Atuação da Defensoria garante indenização a assistido por abandono afetivo causado pelo pai

Publicado em

Texto: Amanda Sobreira

Ilustração: Valdir Marte

Desde criança, um assistido da Defensoria Pública do Ceará, que vamos identificar por João, sabia que o pai biológico morava ali, pertinho dele, na mesma rua, à distância apenas de alguns passos. A mãe nunca escondeu que o filho era fruto de um caso extraconjugal que ela teve com o patrão, quando há 33 anos trabalhava como doméstica na casa de uma família abastada no interior do Ceará. 

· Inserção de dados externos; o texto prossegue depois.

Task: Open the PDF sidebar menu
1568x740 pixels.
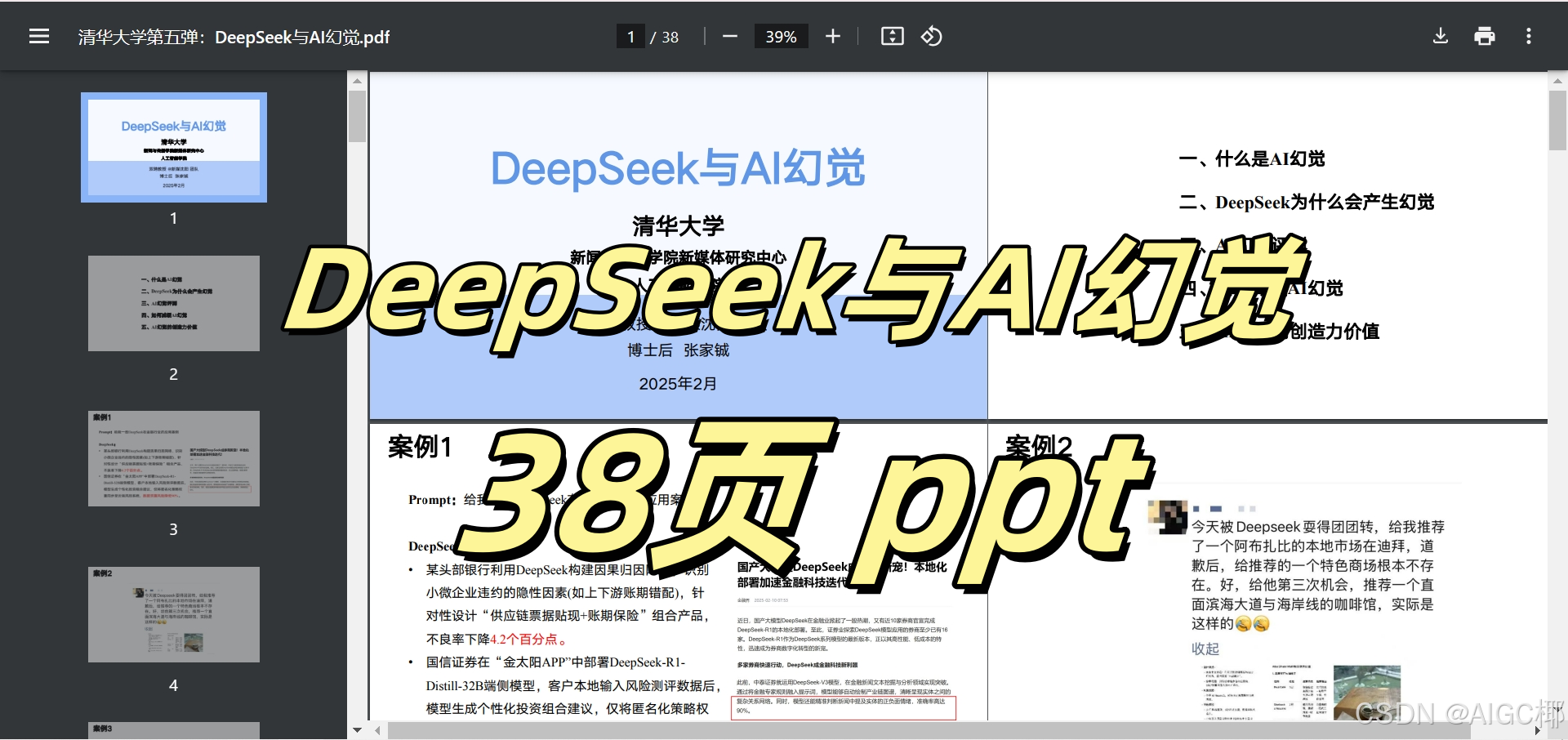Action: click(x=38, y=36)
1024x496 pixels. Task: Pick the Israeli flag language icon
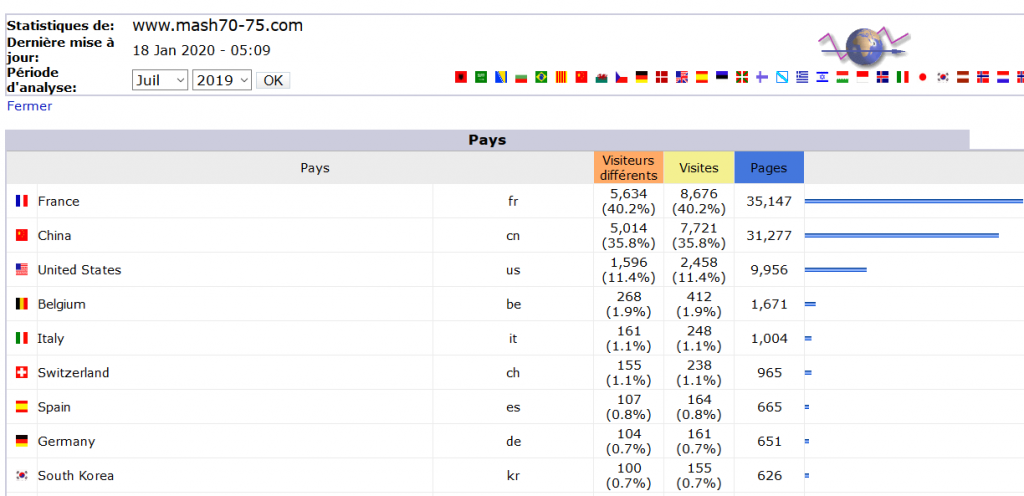(822, 78)
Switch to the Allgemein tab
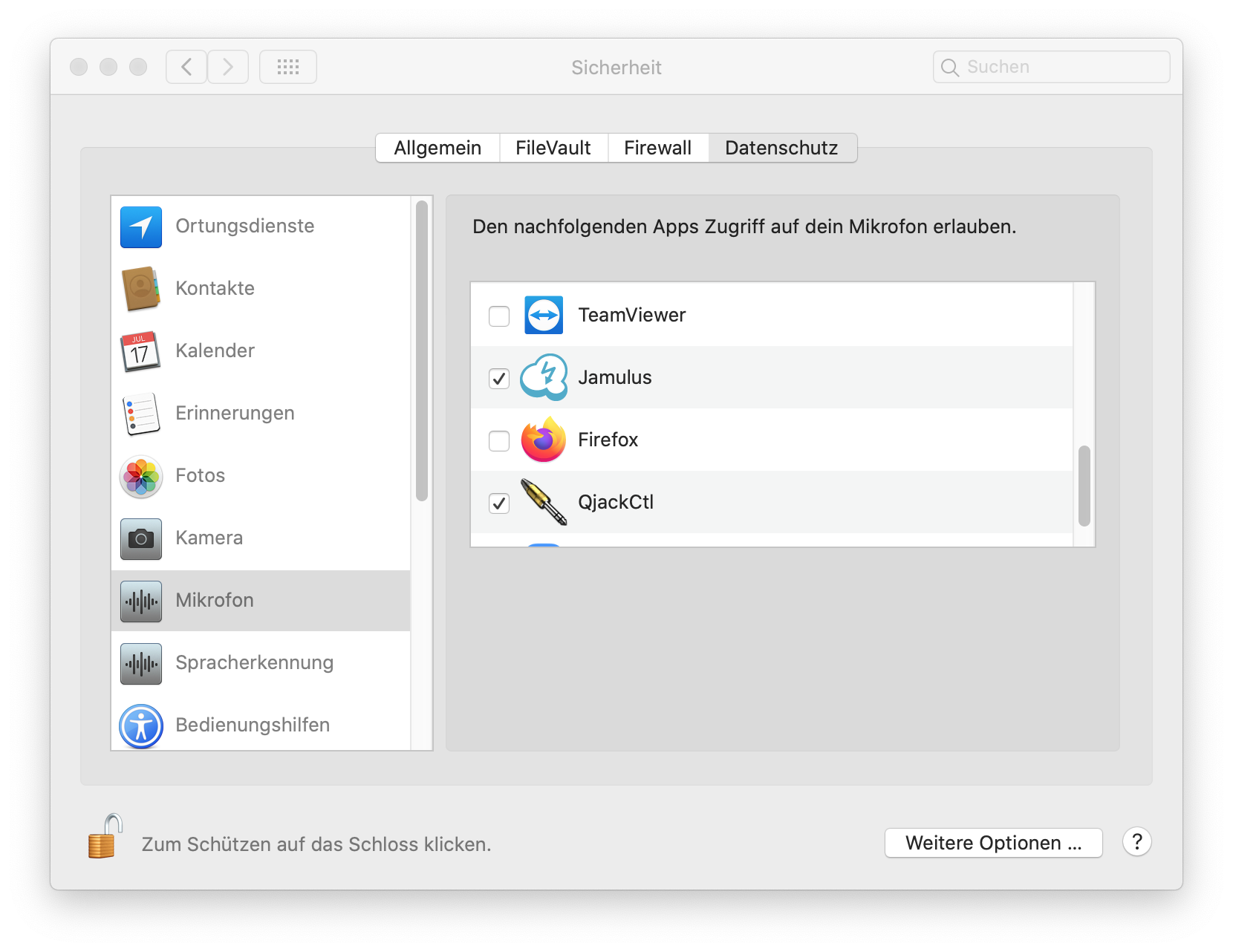1233x952 pixels. (x=437, y=148)
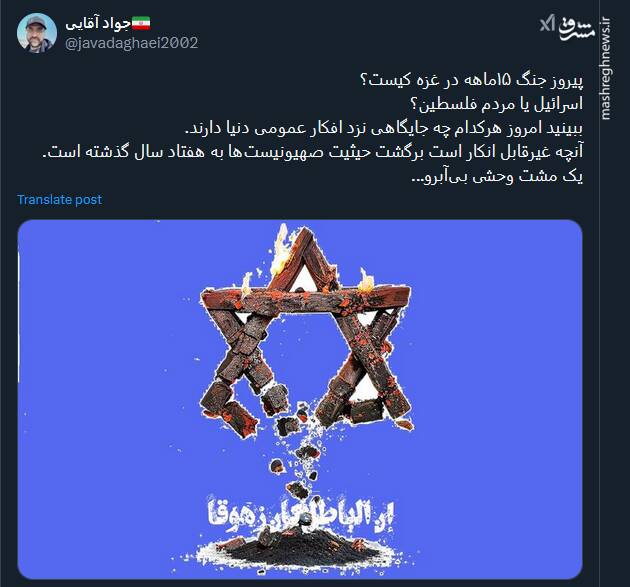Click the flame atop the star
This screenshot has height=587, width=630.
(x=282, y=248)
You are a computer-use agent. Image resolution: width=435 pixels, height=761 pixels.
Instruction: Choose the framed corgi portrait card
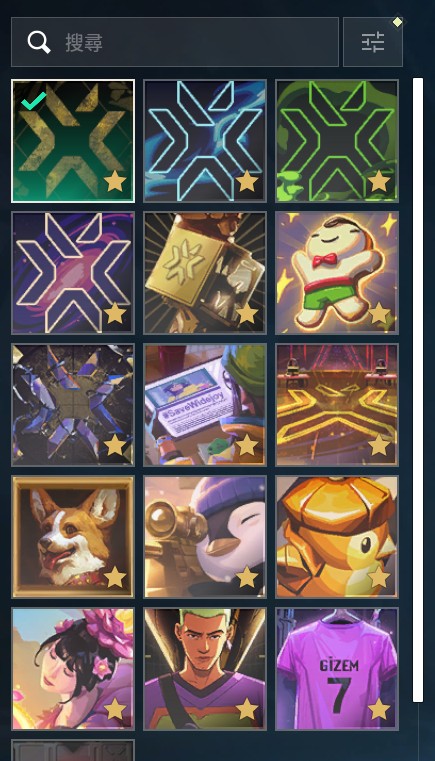pos(73,537)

Conforme o tempo ia passando, João crescia e também crescia nele a vontade de conviver com o pai e com os irmãos. E não foram poucas as tentativas. João, ainda criança, fez inúmeras visitas para ser recebido pelos parentes naquela casa que figurava tão diferente da sua realidade. Nunca foi aceito. Na cidade onde tudo aconteceu, todos sabem sua origem e não demorou muito para ele ser chamado de ‘bastardo’, como forma de desqualificar sua existência, em todos os locais que passava.

A vida de João seguiu sem o afeto do pai ou da família paterna. Assim como também, ele nunca recebeu nenhum tipo de auxílio para ajudar na sua formação. Apenas a mãe esteve ao seu lado. Mesmo morando em Fortaleza, João, gesseiro, casado e pai de um menino de 10 anos, nunca desistiu de tentar contato. Após uma série de problemas de saúde, incluindo um câncer no pâncreas, precisou parar de trabalhar e mais uma vez, pediu ajuda à família paterna, tendo seus direitos negados pelo genitor e irmãos. 

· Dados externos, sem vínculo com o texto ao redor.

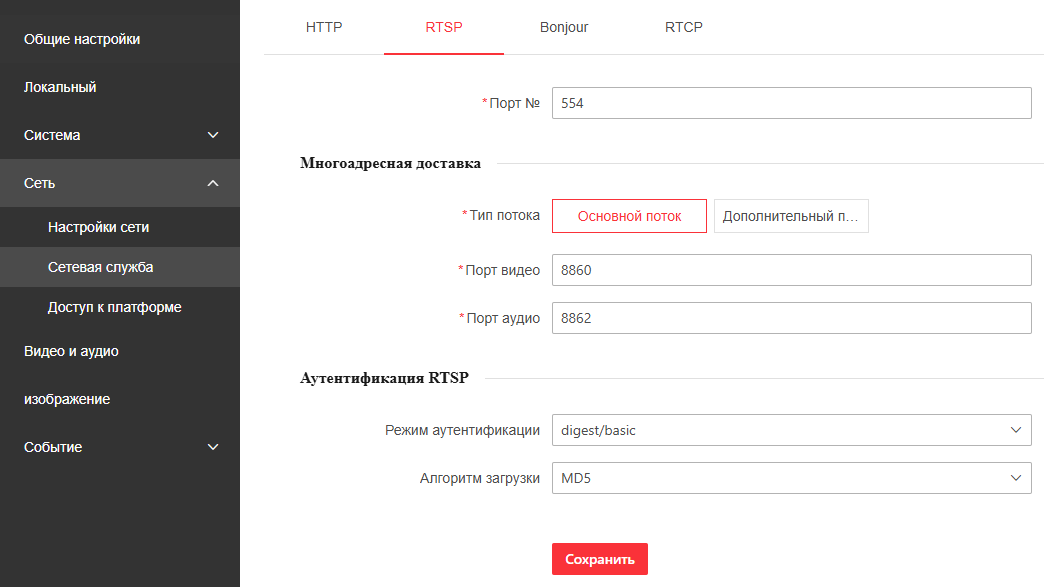
Task: Click the Сохранить button
Action: 600,559
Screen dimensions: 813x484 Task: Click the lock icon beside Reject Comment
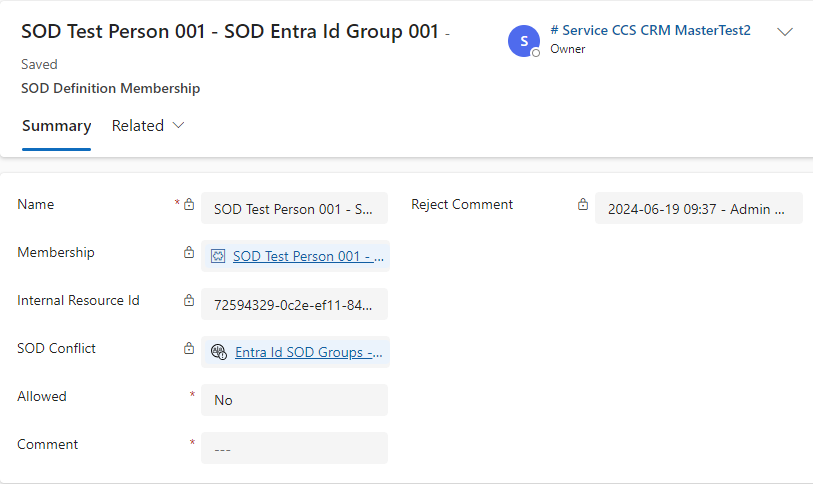pos(583,205)
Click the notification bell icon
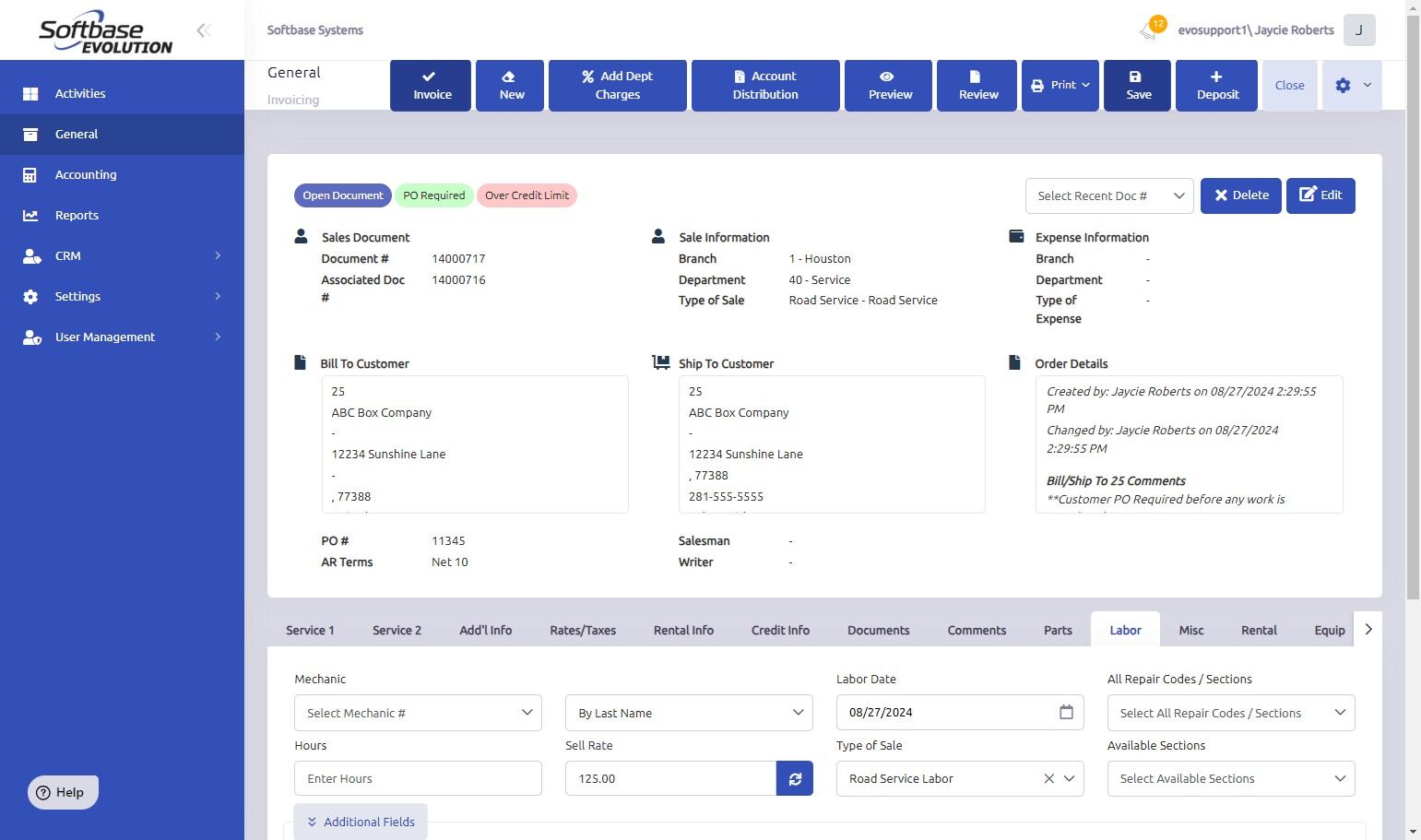The image size is (1421, 840). coord(1149,30)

Foi aí que João procurou a Defensoria Pública do Ceará. Queria uma ação de investigação de paternidade. O genitor não negou o fato e o exame de DNA provou o que todos já sabiam. Em dezembro do ano passado, durante a viagem para o interior, onde seria feita a emissão da nova Certidão de Nascimento, dessa vez com a inclusão do nome do pai ausente, os dois estavam no mesmo ônibus, mas não trocaram um olhar sequer.  

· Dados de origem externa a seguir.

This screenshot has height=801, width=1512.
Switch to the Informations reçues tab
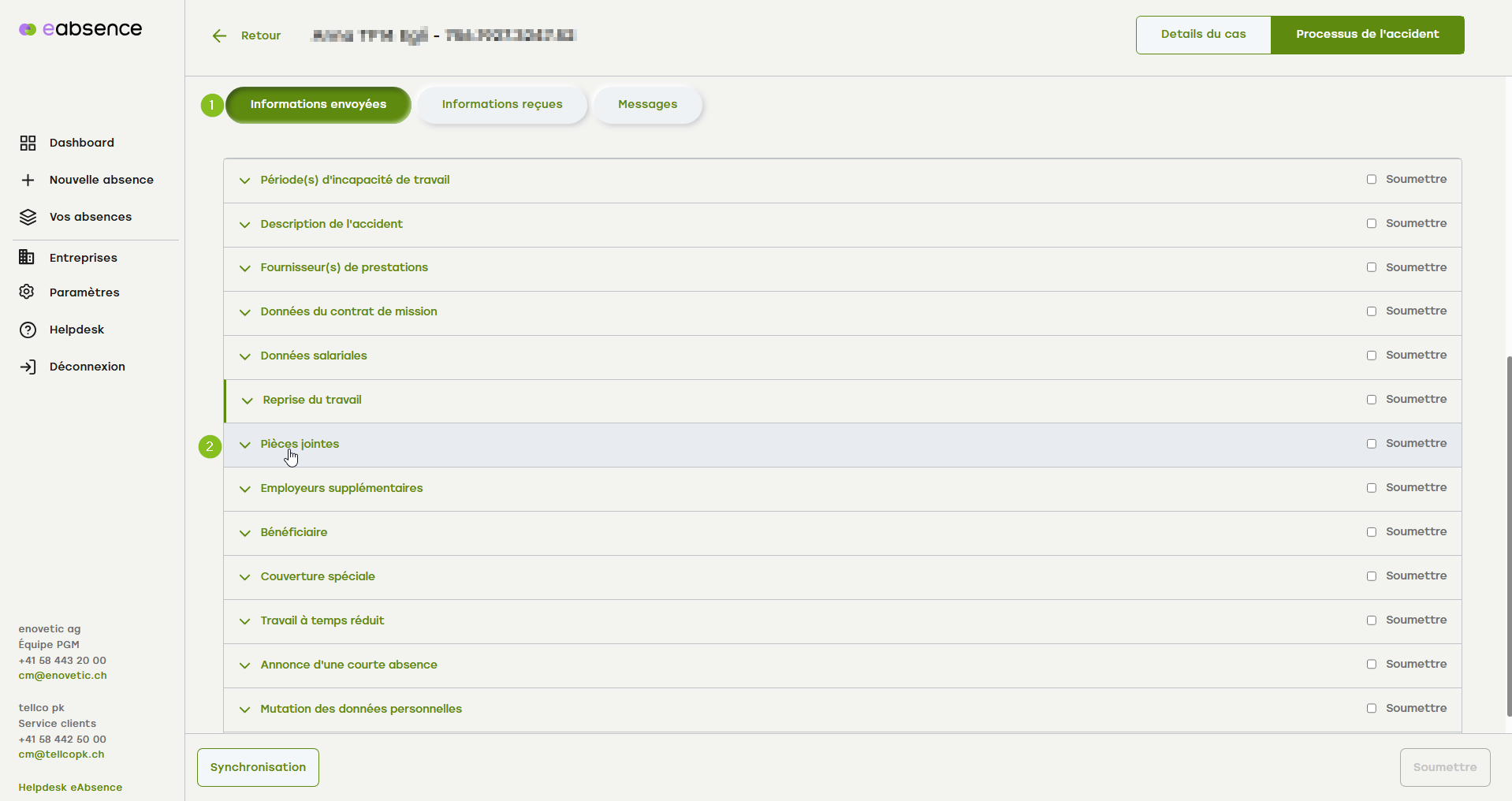[501, 104]
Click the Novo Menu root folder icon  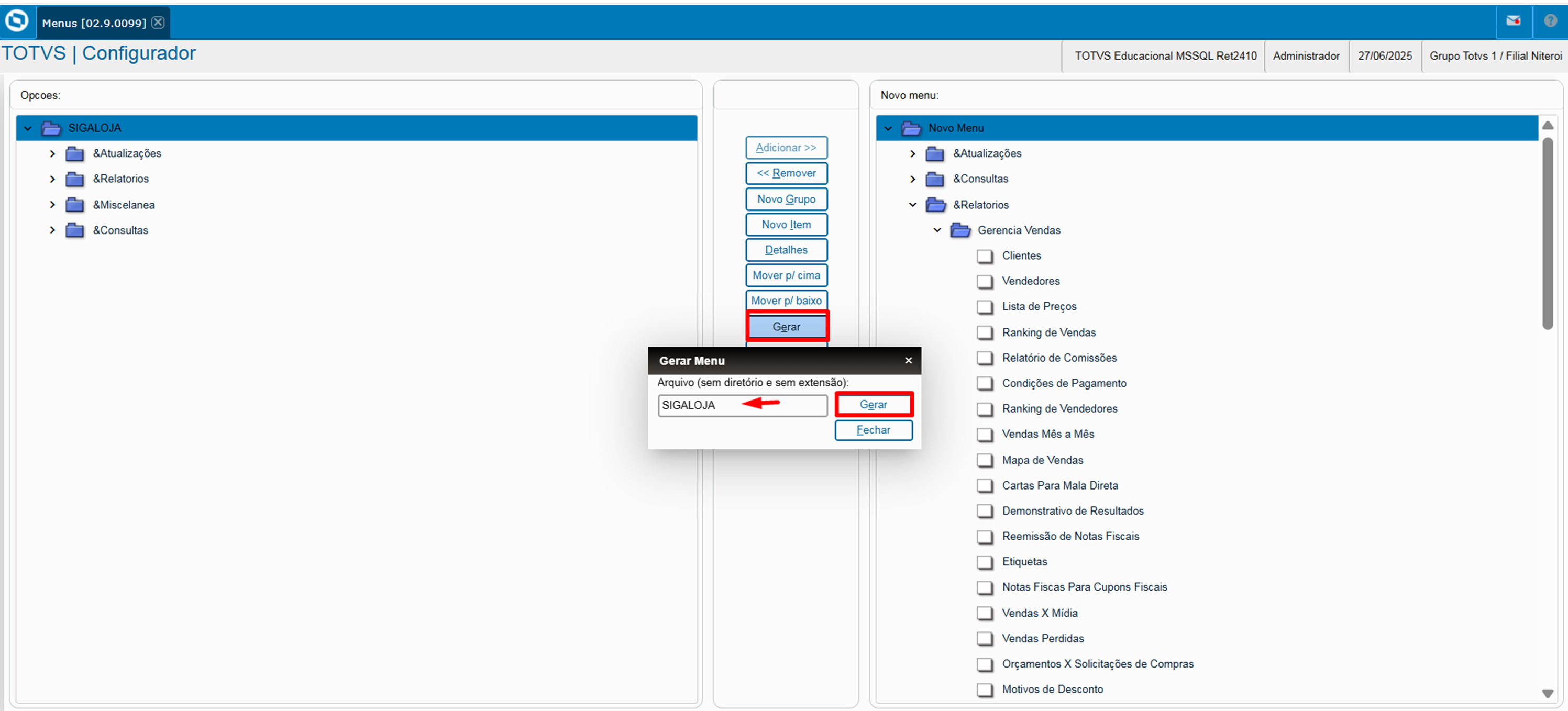(x=911, y=128)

“Eu tentei muitas vezes, mas não consegui estreitar esse laço. Chamo ele de pai, porque não tenho mágoa no meu coração, apesar de todas as maldades que eu sofri por parte dele e dos meus irmãos. Eu o perdoo, mas preciso de ajuda para viver e para dar assistência ao meu filho. A minha relação com meu filho é totalmente diferente da que eu tenho com meu pai e eu não posso abandoná-lo, mesmo doente”, desabafa.

Durante todo o processo, João foi atendido pela equipe psicossocial da Defensoria Pública auxiliando a lidar com essa rejeição paterna. “Quando o João veio para o atendimento inicial ele estava muito fragilizado fisicamente por conta da doença, mas também com muitas vulnerabilidades emocionais. Após o reconhecimento da paternidade, ele ainda ficou com esperanças de ter alguma relação, mas não aconteceu”, explica a assessora do Núcleo de Atendimento e Petição Inicial (NAPI) da Defensoria, Pedrita Araújo.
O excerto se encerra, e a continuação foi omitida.